Non siamo pronti. Nonostante l’Europa vanti probabilmente una delle più impegnate strategie politiche al mondo per ridurre le emissioni e affrontare la crisi del clima, non è preparata per i rischi climatici attuali che risultano essere in rapida crescita.
Dai virus veicolati dalle zanzare che si adattano meglio alle nuove temperature sino agli incendi, dai fenomeni meteo intensi ed estremi come quelli sperimentati di recente anche in Italia, il Vecchio Continente non è ancora abbastanza preparato a reggere gli impatti attuali e futuri legati alle conseguenze della crisi climatica. A dirlo è la stessa Agenzia europea dell’ambiente (Eea) nel suo rapporto di valutazione dei rischi.
«La nostra nuova analisi mostra che l’Europa si trova ad affrontare rischi climatici urgenti che stanno crescendo più velocemente della nostra preparazione sociale», ha spiegato senza mezzi termini Leena Ylä-Mononen, direttrice esecutiva dell’Eea.
In particolare, sottolinea il report, servono ulteriori azioni per affrontare almeno la metà dei 36 rischi climatici più significativi e con conseguenze potenzialmente gravi.
Nel dettaglio cinque grandi aree di rischio sono valutate come i più urgenti, quelle per cui servirebbe una preparazione immediata.
Fra questi, che peggiorano con l’aumentare delle emissioni (e l’uso dei combustibili fossili), vengono individuati lo stress termico, le inondazioni e gli impatti fluviali, la salute degli ecosistemi costieri e marini e la necessità di fondi di solidarietà per potersi rapidamente riprendere dai disastri.

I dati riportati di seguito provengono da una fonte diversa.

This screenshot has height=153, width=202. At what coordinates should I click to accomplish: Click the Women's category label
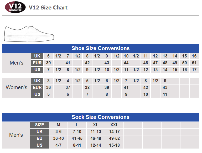(x=17, y=87)
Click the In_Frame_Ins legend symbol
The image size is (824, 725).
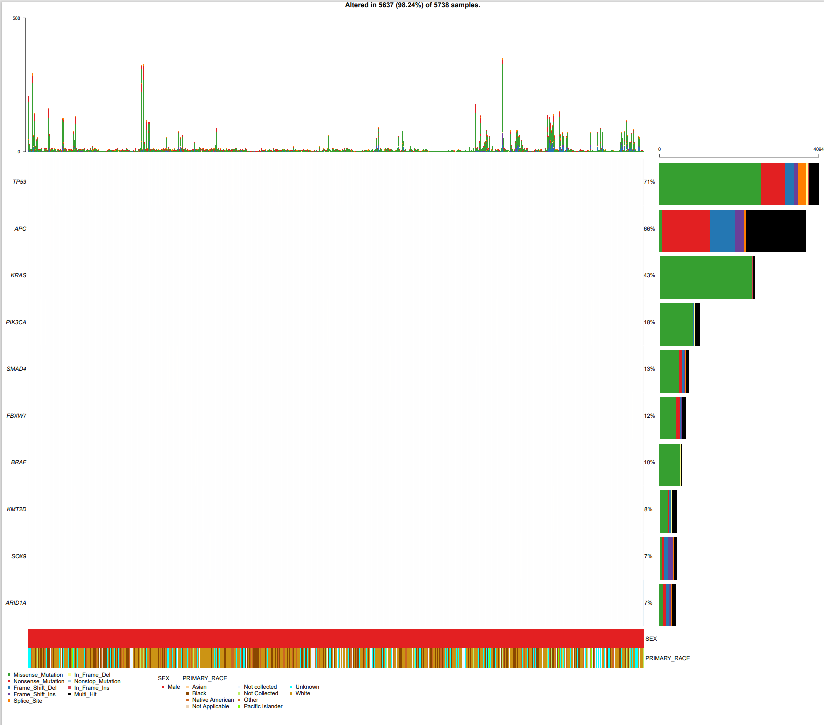click(x=69, y=688)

In particolare, tra le aree più esposte a questi rischi, ci sono gli stati dell’Europa meridionale (Italia compresa), considerati un vero e proprio “hotspot” della crisi climatica e dove servono ulteriori sforzi per esempio per proteggere persone, edifici e natura dagli incendi.
“L’innalzamento del livello dei mari e i cambiamenti dei modelli evolutivi delle perturbazioni possono causare effetti devastanti sulle popolazioni, sulle infrastrutture e sulle attività economiche”, spiegano i ricercatori Eea ricordando che le attuali politiche di adattamento non sono sufficienti.

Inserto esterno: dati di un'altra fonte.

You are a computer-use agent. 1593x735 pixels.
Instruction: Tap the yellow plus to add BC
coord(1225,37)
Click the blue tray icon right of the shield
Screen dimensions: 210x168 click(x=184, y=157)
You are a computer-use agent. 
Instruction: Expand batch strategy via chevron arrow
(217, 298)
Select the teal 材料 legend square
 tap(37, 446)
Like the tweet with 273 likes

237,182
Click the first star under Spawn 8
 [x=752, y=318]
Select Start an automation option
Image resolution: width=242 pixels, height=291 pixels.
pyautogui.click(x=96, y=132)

Serve più preparazione, a esempio, nell’affrontare “il caldo e la siccità che sono all’origine di rischi concreti per la produzione, la distribuzione e la domanda di energia” e “anche gli edifici a uso residenziale devono essere adattati all’aumento delle temperature”.
Proprio la siccità - che sta colpendo dalla Spagna sino alla Sicilia - secondo l’Eea è “una minaccia significativa per la produzione agricola, la sicurezza alimentare e l’approvvigionamento in acqua potabile”.

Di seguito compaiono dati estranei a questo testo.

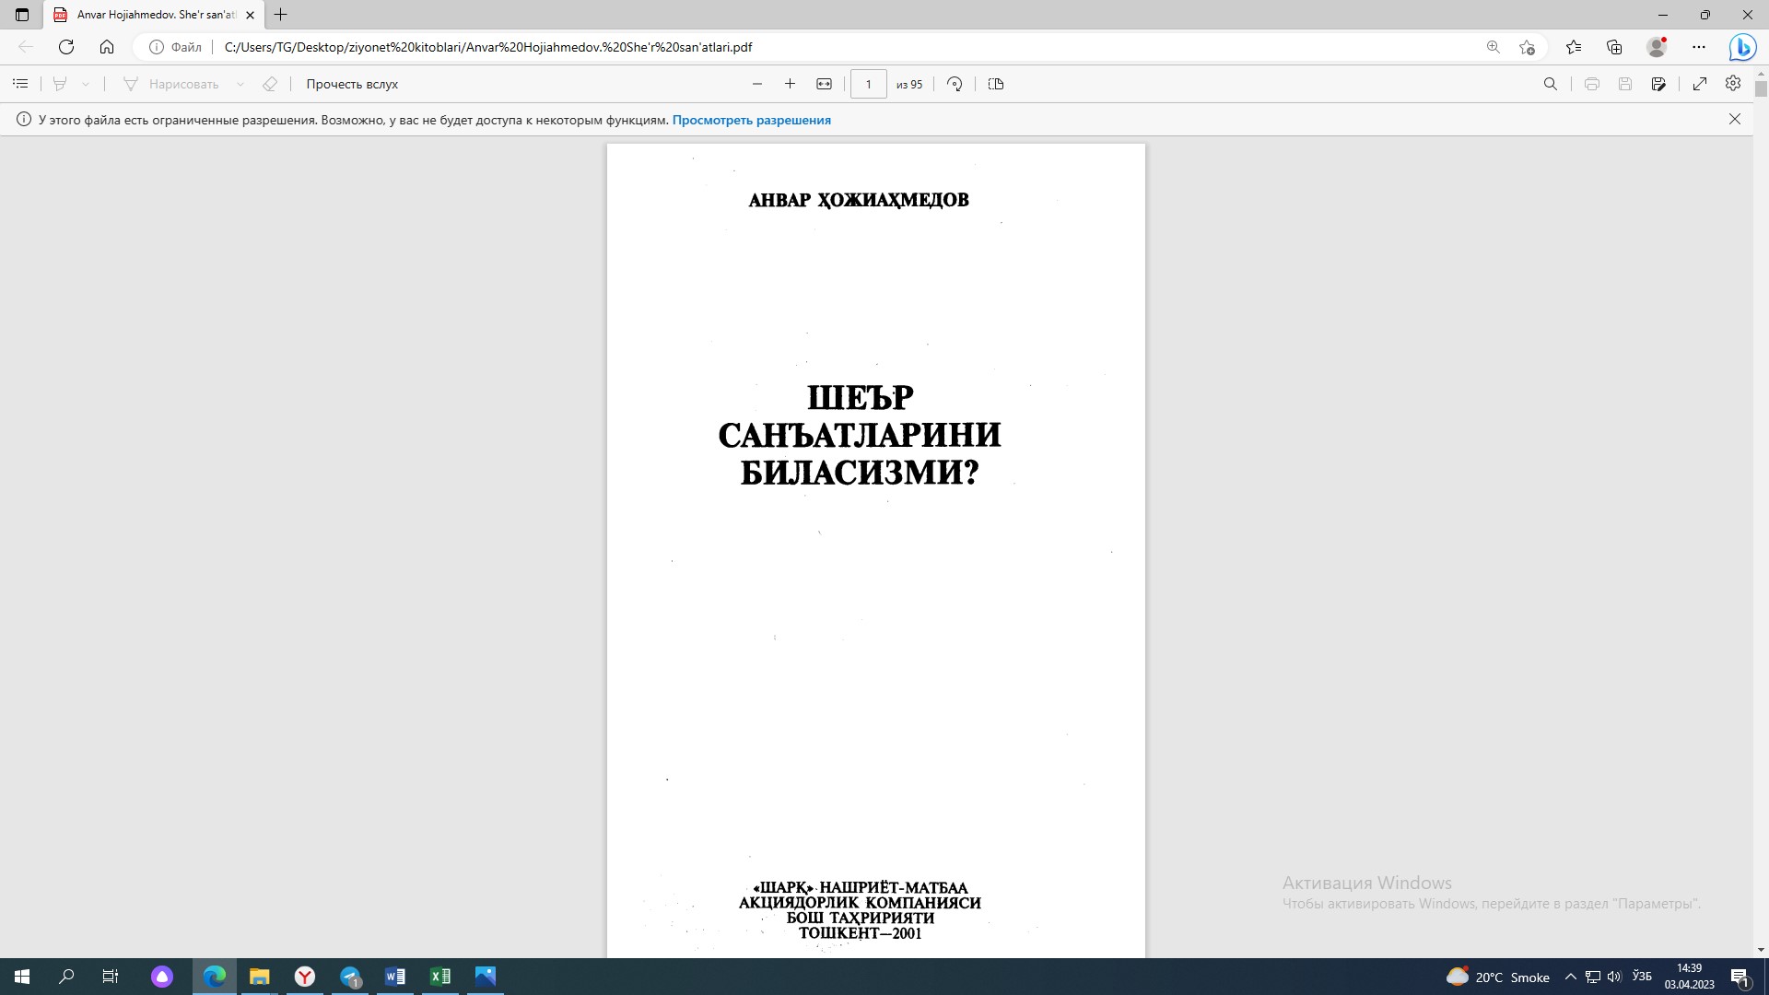
Task: Expand the highlighter options dropdown
Action: (x=86, y=84)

All’interno del report si leggono poi anche eventuali soluzioni, come per esempio quelle relative all’agricoltura, in cui si ricorda come “una delle soluzioni potrebbe risiedere in un passaggio, anche parziale, dalle proteine di origine animale a quelle di origine vegetale ottenute da piante coltivate in modo sostenibile, che permetterebbe di ridurre il consumo di acqua in agricoltura e la dipendenza da mangimi importati”.
Soluzioni necessarie a prevenire un clima, dopo questo ennesimo febbraio da record, che in futuro potrebbe impattare sull’Europa meridionale a tal punto da danneggiare gravemente i raccolti e riducendo le riserve idriche, indurire i suoli e rendere i terreni contemporaneamente meno capaci di assorbire le piogge estreme e più vulnerabili agli incendi.
«Ormai i rischi stanno semplicemente superando gli sviluppi delle politiche», ha detto Blaž Kurnik, capo del gruppo “Impatti e adattamento” dell’Eea, mentre la direttrice Ylä-Mononen ricorda come ormai i livelli critici raggiunti dovrebbero essere «l’ultimo campanello d’allarme».
Infine, ma non da meno a livello di rischi, il rapporto ci mette in guardia anche da altro: i rischi per la salute umana legati all’aumento delle temperature e la possibilità che si diffondano sempre di più dengue, malaria e malattia del Nilo occidentale.
Malattie meno note in Europa ma che potrebbero presto diventare comuni dato che le elevate temperature favoriscono, a esempio, la proliferazione di zanzare. Per esempio “la durata potenziale della stagione di trasmissione della dengue potrebbe aumentare di circa 1-2 mesi entro il 2080 nell’Europa sud-orientale”, così come in futuro si parla di un possibile aumento della diffusione di Chikungunya soprattutto in Italia e Francia.